··· EXCERPTED PASSAGE

Possible Explanation for the Results

Blue asthma inhaler placed on a wooden bedside table
Cat allergens may reach children even in homes where no cat is present

Researchers suggested one possible explanation: cat allergens may be common even outside homes with cats.

Children without cats at home may still encounter cat allergens in places such as:

  • Schools
  • Public transportation
  • Shared indoor spaces

Cat allergens can travel on clothing, bags, and surfaces. Because of that, household cat ownership may not be as separate an exposure category as many parents assume.

A child without a cat at home may still meet cat allergens often enough to reduce the difference between cat-owning and non-cat-owning households.

Dr. Putri described this as one possible explanation, not a confirmed cause of the findings.

Important Limitations of the Study

Researchers did not have information on each child’s specific allergies. Because of that, they could not tell which children were actually allergic to cats.

That is a major limit. Results apply to children with asthma and allergies broadly, not only to children with confirmed cat allergy.

Sweden’s Cat Register is also new. Since registration became mandatory in 2023 for pet cats born after 2008, some cat exposure may have been missed or misclassified.

Researchers also lacked several household details:

  • Length of cat exposure
  • Time cats spent indoors
  • Cat access to bedrooms
  • Constant, occasional, or mostly outdoor exposure
  • Cleaning routines
  • Ventilation
  • Actual allergen levels in the home

Family choices may also have shaped the results. Families with children who had more severe allergies may have already avoided keeping cats.

Findings may not apply equally outside Sweden. Differences in housing, pet registration, health care, asthma care, environment, and allergy patterns may affect results in other countries.

Follow-up lasted two years, so the study looked at short-term outcomes. Longer-term effects still need more research.

Study design also matters. Registry-based observational research can show associations, but it cannot prove that cat exposure has no effect for every child.

What Researchers Plan To Study Next

Doctor talking with a parent and child about asthma care during a medical consultation
Longer follow-up may help clarify whether cat exposure affects asthma over time

Researchers plan to keep following the children for a longer period.

······

* _REQUIRED TASKS_
a) Echo the passage on the cat allergen study word for word, everything from "Important Limitations of" down to "confirmed cat allergy.".
b) In the passage on the cat allergen study, how long did the follow-up last?

··· RECORDS SUPPLIED

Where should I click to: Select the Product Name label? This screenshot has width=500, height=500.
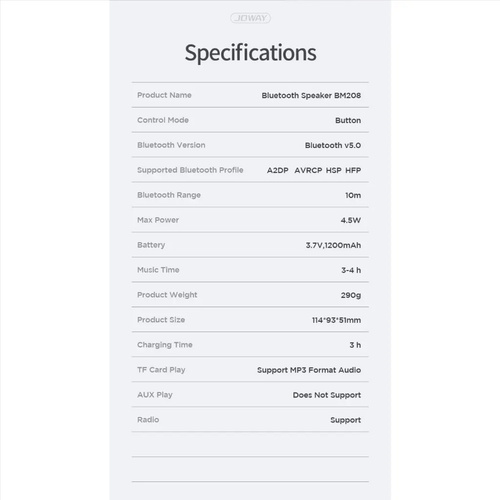(x=164, y=95)
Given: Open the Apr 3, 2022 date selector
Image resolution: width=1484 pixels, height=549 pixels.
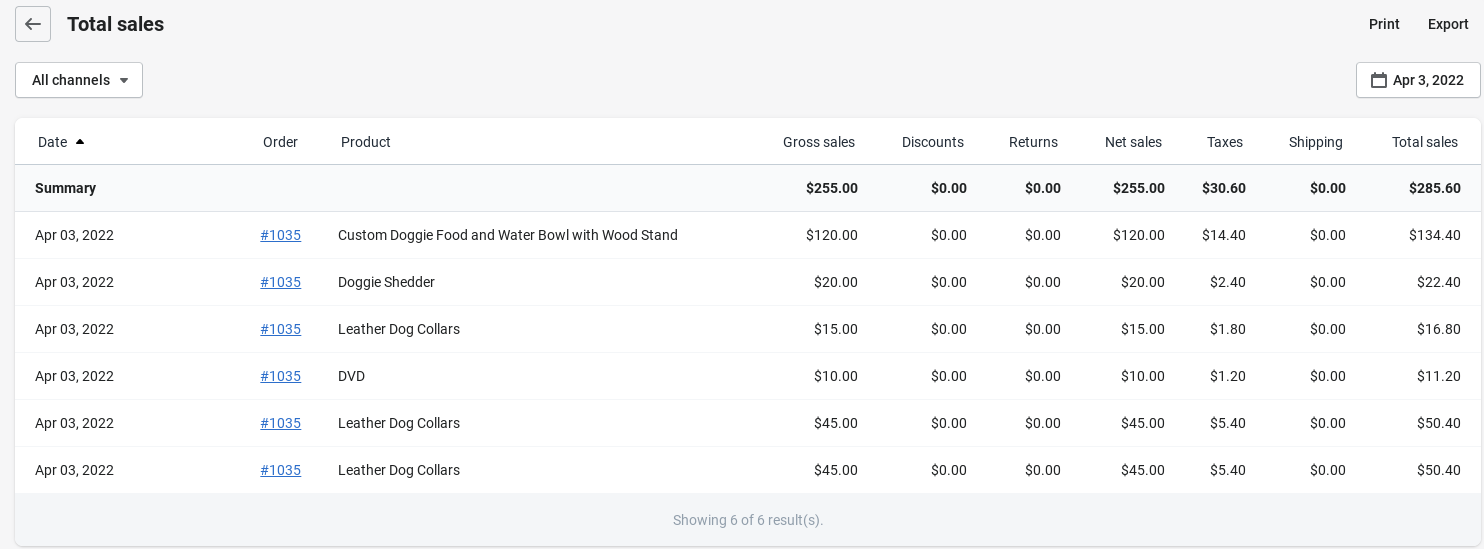Looking at the screenshot, I should tap(1418, 80).
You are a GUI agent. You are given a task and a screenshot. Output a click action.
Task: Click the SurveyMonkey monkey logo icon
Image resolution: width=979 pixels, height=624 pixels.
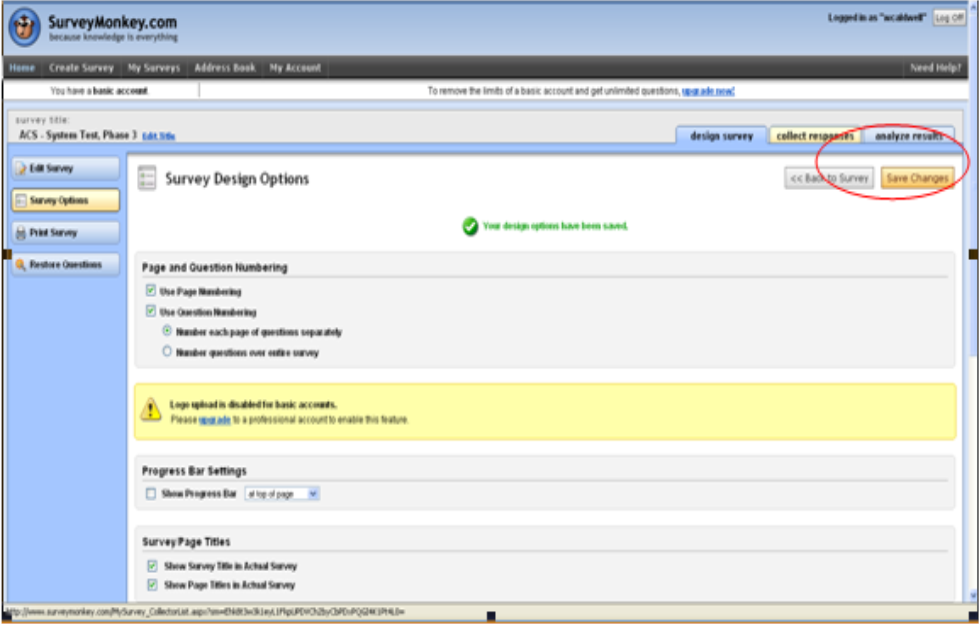click(x=25, y=27)
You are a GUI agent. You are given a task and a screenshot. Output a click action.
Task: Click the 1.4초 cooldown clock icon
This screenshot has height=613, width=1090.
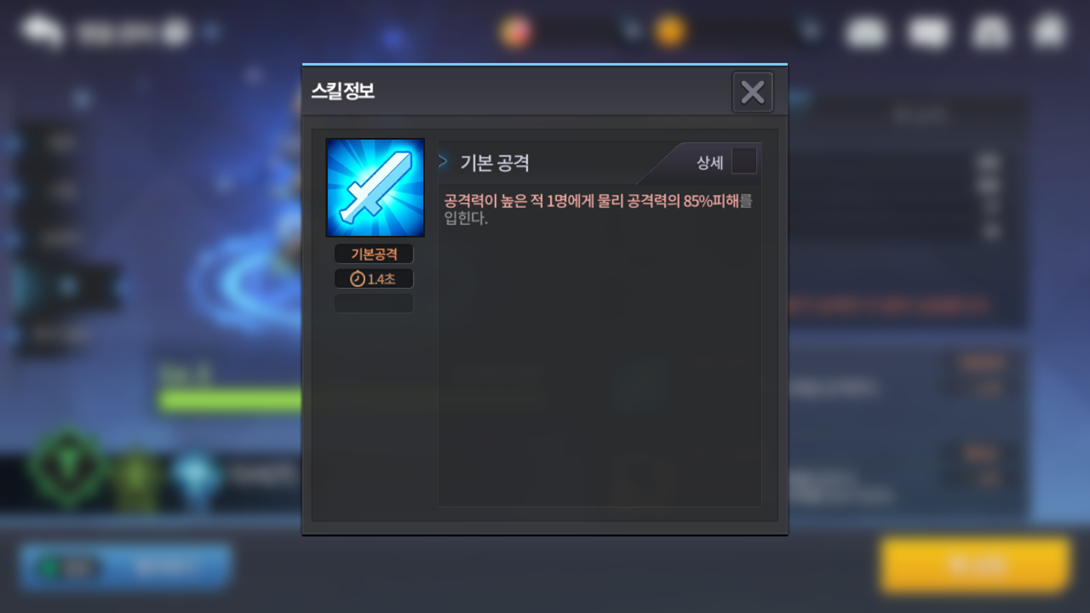point(357,279)
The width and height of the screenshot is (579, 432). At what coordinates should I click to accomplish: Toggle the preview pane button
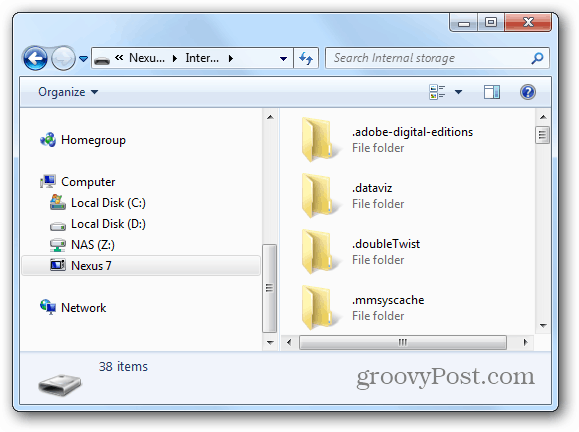492,92
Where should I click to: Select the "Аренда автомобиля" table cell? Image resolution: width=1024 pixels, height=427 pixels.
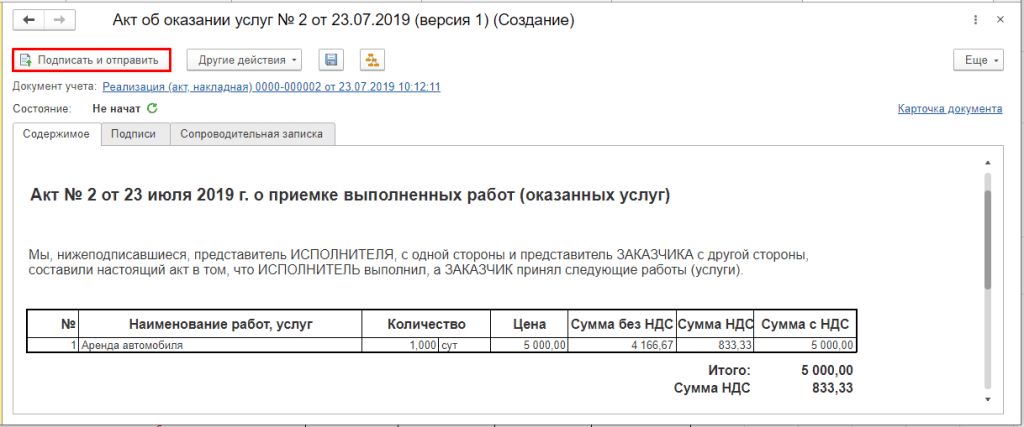click(x=220, y=345)
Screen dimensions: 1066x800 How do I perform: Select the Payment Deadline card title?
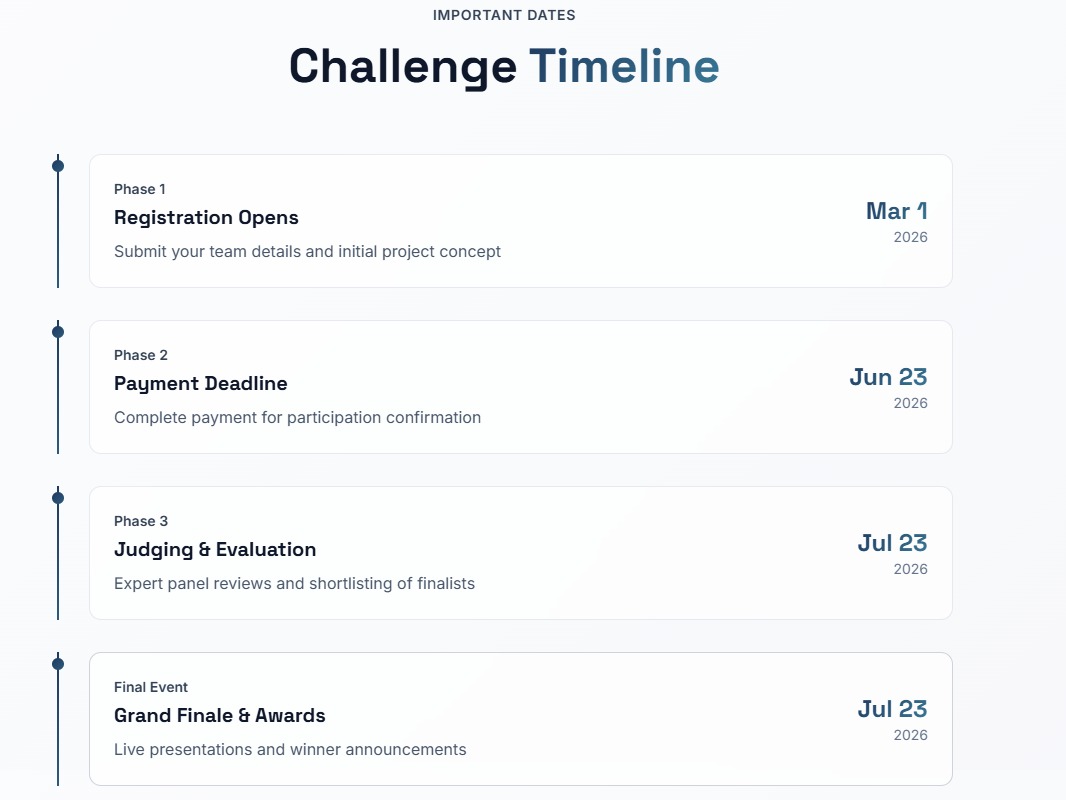(200, 384)
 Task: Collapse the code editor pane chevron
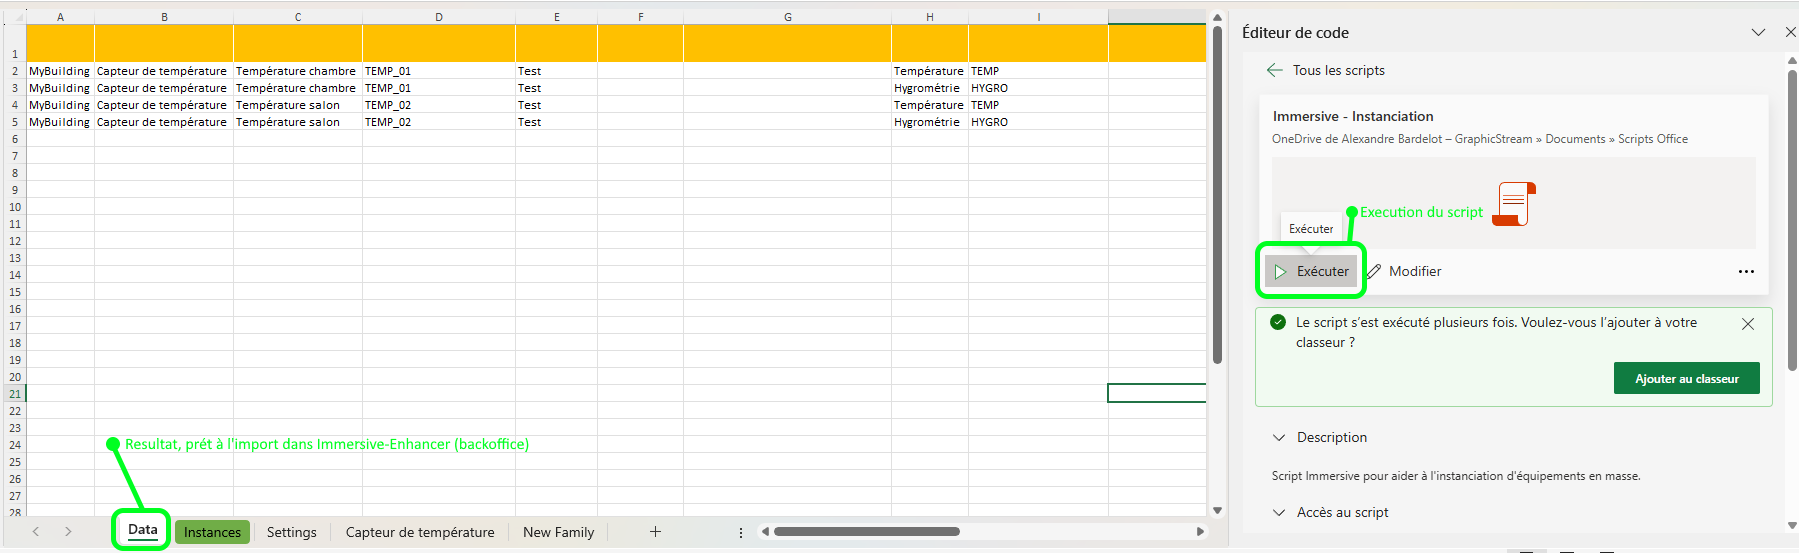(1757, 33)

······

* _RESPONSES BY ITEM NUMBER_
a)
Important Limitations of the Study

Researchers did not have information on each child’s specific allergies. Because of that, they could not tell which children were actually allergic to cats.

That is a major limit. Results apply to children with asthma and allergies broadly, not only to children with confirmed cat allergy.

b) Two years.